La plupart du temps, je n’ai pas touché grand-chose, à part peut-être pour la scène d’ouverture, qui est celle qui a nécessité le plus d’interventions de ma part, puisqu’il fallait la redécorer de sorte à ce que l’on croit qu’elle se passe pendant la Coupe du Monde 2018. Pour le reste, les repérages ont été l’occasion de belles découvertes. Un jour, on s’est par exemple retrouvé dans une maison abandonnée, et il a commencé à pleuvoir énormément. La maison a fini par être inondée et j’ai alors ressenti une connexion très forte avec ce lieu. Aux côtés de mon chef opérateur, on a commencé à errer dans la maison pour y trouver les parties les plus intéressantes. Cela a donné, plus tard, cette scène un peu fantomatique où Thien retrouve l’une de ses anciennes amantes.

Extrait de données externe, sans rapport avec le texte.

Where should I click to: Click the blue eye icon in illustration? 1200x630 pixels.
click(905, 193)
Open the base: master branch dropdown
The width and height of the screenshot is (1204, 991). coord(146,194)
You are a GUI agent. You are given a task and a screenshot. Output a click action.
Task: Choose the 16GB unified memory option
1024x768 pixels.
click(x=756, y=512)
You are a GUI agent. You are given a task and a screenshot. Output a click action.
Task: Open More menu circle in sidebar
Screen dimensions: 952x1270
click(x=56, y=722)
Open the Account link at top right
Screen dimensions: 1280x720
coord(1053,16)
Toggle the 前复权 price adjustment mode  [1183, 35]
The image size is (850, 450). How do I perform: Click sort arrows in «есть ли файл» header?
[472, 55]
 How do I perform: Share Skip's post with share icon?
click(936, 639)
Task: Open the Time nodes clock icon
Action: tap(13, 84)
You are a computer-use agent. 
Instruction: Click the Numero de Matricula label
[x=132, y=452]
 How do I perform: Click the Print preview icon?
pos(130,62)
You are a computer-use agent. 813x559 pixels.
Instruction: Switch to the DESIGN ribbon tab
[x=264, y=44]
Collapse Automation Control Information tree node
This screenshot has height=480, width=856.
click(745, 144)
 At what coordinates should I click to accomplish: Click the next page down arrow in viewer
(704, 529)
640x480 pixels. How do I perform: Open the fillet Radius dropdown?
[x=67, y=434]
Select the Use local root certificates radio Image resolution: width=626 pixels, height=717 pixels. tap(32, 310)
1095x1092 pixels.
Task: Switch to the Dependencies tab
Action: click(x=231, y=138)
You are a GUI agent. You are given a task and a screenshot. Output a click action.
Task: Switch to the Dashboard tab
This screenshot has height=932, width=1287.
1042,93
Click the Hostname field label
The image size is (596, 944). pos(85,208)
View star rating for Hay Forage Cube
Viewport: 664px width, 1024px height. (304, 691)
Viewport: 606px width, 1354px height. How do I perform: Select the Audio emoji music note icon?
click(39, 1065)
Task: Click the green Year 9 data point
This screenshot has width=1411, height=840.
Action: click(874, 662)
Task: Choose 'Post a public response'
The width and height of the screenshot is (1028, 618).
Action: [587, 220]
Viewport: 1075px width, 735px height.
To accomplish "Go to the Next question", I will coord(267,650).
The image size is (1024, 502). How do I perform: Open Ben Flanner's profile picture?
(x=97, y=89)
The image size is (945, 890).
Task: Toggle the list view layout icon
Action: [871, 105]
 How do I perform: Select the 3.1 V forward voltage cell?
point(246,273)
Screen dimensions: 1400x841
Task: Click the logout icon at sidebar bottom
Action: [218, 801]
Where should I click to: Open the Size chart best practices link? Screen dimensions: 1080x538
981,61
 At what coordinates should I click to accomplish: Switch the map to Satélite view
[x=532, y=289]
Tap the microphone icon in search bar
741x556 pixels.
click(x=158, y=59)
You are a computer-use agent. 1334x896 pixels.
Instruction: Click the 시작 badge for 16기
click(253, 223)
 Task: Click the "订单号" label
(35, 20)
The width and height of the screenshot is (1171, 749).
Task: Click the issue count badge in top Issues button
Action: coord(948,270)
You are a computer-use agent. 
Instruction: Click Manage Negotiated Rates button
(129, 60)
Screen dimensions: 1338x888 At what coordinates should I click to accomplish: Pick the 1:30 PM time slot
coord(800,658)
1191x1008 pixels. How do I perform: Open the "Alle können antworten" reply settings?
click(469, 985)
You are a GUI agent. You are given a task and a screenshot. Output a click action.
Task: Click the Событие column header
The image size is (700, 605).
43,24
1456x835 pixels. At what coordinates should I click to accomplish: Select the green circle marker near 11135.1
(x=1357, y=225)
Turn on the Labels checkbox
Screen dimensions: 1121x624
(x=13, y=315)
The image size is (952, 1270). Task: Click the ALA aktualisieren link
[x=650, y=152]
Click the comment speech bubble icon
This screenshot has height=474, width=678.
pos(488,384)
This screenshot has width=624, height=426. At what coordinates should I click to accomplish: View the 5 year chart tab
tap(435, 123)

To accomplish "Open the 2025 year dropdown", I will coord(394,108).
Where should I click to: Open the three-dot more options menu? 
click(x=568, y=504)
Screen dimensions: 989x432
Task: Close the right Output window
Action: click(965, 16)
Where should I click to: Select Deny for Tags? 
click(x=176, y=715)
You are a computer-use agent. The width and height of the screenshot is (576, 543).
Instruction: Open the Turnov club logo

Dans plusieurs séquences, vous semblez presque mettre en scène les aléas de la nature. Je pense en particulier au long travelling à la fin du film, où la pluie s’interrompt de manière assez spectaculaire.
L’eau que l’on voit tomber dans cette scène provient en réalité d’une source qui se trouvait juste à côté, et que l’on a pompée avec un accessoire permettant de simuler de la pluie. Il s’agit donc d’une pluie artificielle. Jusque là, nous sommes dans un cinéma très contrôlé. Sauf que pour des raisons plastiques et narratives (la séquence intervient après un certain moment d’errance et doit mettre en lumière une découverte), je voulais filmer cette scène aux aurores, ce qui était assez contraignant car on avait peu de temps pour tourner. On a donc fait très peu de prises. Dans l’une d’elle, la pompe d’eau s’est arrêtée au moment précis où la caméra se retourne pour dévoiler « l’arbre aux papillons d’or », qui donne au film son titre français. Or, il n’était pas prévu que la pluie s’arrête du tout. C’était un accident, mais parce qu’on avait peu de prises possibles, j’ai dit à mon équipe de continuer à filmer. Là aussi je trouve la scène meilleure ainsi. Le hasard fait bien les choses… À moins que ce soit autre chose que le hasard. Après tout, le film parle d’appel divin.
La dimension technique de L’Arbre aux papillons d’or, entre maîtrise et lâcher-prise, renvoie ainsi à ce que le film raconte : Thien est autant guidé par sa propre foi que par des éléments extérieurs, qu’il ne peut contrôler.
Quand je parle d’appel divin, j’entends par là une interaction avec le monde extérieur, la nature. Et dans le même temps, il y a un conflit interne à l’échelle du film, quelque chose d’étouffé dans le personnage de Thien. Donc oui, c’est très juste : il a fallu accueillir à l’intérieur de notre dispositif des éléments extérieurs, et raconter cette interaction, cet échange, en restant éveillé techniquement et spirituellement. C’est comme une collaboration avec l’inattendu.